Source data
· · · ·

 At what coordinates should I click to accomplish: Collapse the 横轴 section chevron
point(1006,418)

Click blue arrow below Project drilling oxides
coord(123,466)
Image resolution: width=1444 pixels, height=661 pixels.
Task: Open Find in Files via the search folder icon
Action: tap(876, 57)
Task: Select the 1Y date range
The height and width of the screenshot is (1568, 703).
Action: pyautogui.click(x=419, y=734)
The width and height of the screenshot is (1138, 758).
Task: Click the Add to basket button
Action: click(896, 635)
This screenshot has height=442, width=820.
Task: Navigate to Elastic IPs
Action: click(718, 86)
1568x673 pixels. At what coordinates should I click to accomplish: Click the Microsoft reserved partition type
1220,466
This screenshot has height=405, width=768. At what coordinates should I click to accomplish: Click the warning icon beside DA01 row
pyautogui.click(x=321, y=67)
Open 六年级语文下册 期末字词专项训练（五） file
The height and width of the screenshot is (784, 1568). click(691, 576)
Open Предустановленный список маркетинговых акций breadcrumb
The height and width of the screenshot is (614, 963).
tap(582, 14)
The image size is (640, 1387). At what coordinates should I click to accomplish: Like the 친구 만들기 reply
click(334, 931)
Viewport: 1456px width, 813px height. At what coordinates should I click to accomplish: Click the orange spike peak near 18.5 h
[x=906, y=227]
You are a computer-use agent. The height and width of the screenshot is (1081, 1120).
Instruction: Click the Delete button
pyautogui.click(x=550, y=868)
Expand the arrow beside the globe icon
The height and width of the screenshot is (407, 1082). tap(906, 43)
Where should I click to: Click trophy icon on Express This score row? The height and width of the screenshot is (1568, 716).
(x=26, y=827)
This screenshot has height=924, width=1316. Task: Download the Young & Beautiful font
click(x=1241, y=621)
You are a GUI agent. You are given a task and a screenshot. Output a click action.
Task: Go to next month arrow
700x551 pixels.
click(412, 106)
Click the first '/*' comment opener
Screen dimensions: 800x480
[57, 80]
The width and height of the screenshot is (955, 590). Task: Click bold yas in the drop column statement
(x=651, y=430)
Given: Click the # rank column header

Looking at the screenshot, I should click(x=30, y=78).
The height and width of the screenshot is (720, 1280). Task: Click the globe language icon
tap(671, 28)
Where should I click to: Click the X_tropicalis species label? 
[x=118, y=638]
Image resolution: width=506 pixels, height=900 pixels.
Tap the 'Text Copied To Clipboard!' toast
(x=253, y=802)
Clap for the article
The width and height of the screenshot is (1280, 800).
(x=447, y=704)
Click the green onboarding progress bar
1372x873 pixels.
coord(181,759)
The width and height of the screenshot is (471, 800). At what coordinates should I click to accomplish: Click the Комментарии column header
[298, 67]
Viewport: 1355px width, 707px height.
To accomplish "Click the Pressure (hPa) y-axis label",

· · · ·

Task objective
Quote only the lines from the line containing "Where should I click to: Click the" through the end of the entries, keeping the first and the last.

Solution for this task
Where should I click to: Click the X_tropicalis species label? 
[x=118, y=638]
Image resolution: width=506 pixels, height=900 pixels.
Tap the 'Text Copied To Clipboard!' toast
(x=253, y=802)
Clap for the article
The width and height of the screenshot is (1280, 800).
(x=447, y=704)
Click the green onboarding progress bar
1372x873 pixels.
coord(181,759)
The width and height of the screenshot is (471, 800). At what coordinates should I click to accomplish: Click the Комментарии column header
[298, 67]
Viewport: 1355px width, 707px height.
To accomplish "Click the Pressure (hPa) y-axis label",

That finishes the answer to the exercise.